第115話

男は身分証明書代わりに黒銀の認識証ネックレスを提示している。


黒銀の認識証は冒険者ギルドの要職者が所持するものだ。


あまり冒険者などには知られていないようだが、貴族や大商人など社会的地位がある者に対しての要件が発生した場合に使われている。


「···入りたまえ。」


ミハエルは男を中に入れることにした。


「その認識証が偽物でないか証明してもらいたい。」


「ええ、もちろんです。」


男が認識証に魔力を通すと、そのプレートが淡く光り文字のようなものが浮かんできた。


特命執行官ともなると匿名での隠密行動も行っている。


そのため氏名や所属まで知ることはできなかったが、持ち主の魔力と認知されたことにより偽物ではないと立証されたのだ。


「···君は私を捕らえに来たのかね?」


「まさか。そう思われる心当たりがおありなのですか?」


「いや、そんなことはない。」


「先ほども申しあげた通り、あなたの悩みを解消しにきたのですよ。」


「············」


「あなたから打ち明けていただく必要はありません。私が話す内容に関心をお持ちいただけたなら、ご協力の意思をお伝えください。」


「······いいだろう。」


「三ヶ月前、定例の総会後に接待を受けたとか。」


総会というのは、職務上で監督する対象の業界人の集いのことをいう。


集いといっても飲み会などではなく、今後の方針や協業についての会議かメインとなる。


公職にあるミハエルが意見するわけではなく、法などの定めにそった内容であるかや談合などの不正に及ばないかを見極める場でもあった。

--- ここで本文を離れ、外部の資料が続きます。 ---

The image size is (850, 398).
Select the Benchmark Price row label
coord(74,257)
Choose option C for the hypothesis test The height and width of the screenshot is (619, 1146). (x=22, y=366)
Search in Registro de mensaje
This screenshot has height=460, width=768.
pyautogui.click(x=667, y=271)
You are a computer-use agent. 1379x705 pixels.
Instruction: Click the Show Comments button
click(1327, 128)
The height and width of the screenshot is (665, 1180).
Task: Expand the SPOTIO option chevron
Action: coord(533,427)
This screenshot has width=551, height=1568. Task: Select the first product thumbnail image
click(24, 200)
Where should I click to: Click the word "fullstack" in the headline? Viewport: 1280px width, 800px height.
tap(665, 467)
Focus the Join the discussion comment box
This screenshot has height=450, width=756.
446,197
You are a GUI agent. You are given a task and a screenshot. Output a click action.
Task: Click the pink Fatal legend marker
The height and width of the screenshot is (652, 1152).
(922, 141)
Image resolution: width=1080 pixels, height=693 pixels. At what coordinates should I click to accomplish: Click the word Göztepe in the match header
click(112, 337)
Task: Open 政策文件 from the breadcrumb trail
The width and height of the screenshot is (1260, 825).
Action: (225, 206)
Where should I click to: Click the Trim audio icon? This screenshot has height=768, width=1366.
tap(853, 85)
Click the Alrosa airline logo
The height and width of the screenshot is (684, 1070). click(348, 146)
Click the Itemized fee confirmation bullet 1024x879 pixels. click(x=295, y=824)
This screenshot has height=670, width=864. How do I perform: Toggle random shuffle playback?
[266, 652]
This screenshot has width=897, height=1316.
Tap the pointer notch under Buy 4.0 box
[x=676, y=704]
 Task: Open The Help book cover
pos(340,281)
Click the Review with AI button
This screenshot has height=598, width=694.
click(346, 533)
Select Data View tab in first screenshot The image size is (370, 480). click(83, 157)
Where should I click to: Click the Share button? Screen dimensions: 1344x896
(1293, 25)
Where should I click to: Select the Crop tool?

ただし、この総会への出席は慣例のようなもので、実際に不正などが発覚するようなことはない。


要するに、監督省庁の要職者であるミハエルと業界を代表する人々との交流や意見交換としての色合いが濃いものだった。


「接待といってもお茶を馳走になっただけだ。過度な酒や食事の場に招待されたわけでもなく、金銭などを授受したおぼえもない。」


「ええ、そうでしょうね。しかし、そのお茶を飲まれたことで異変が生じた。」


「·······何?」


「あなたが飲まれたお茶にはちょっとした作用がありました。催淫効果といえばわかりますか?」


「あのお茶が·······そのようなものだと?」


その後の説明を聞いてミハエルは目眩がした。


あの夜の過ちはかねてより仄かな想いを寄せていた女性に対して、自らを律することができなかったことに起因すると思っていたのだ。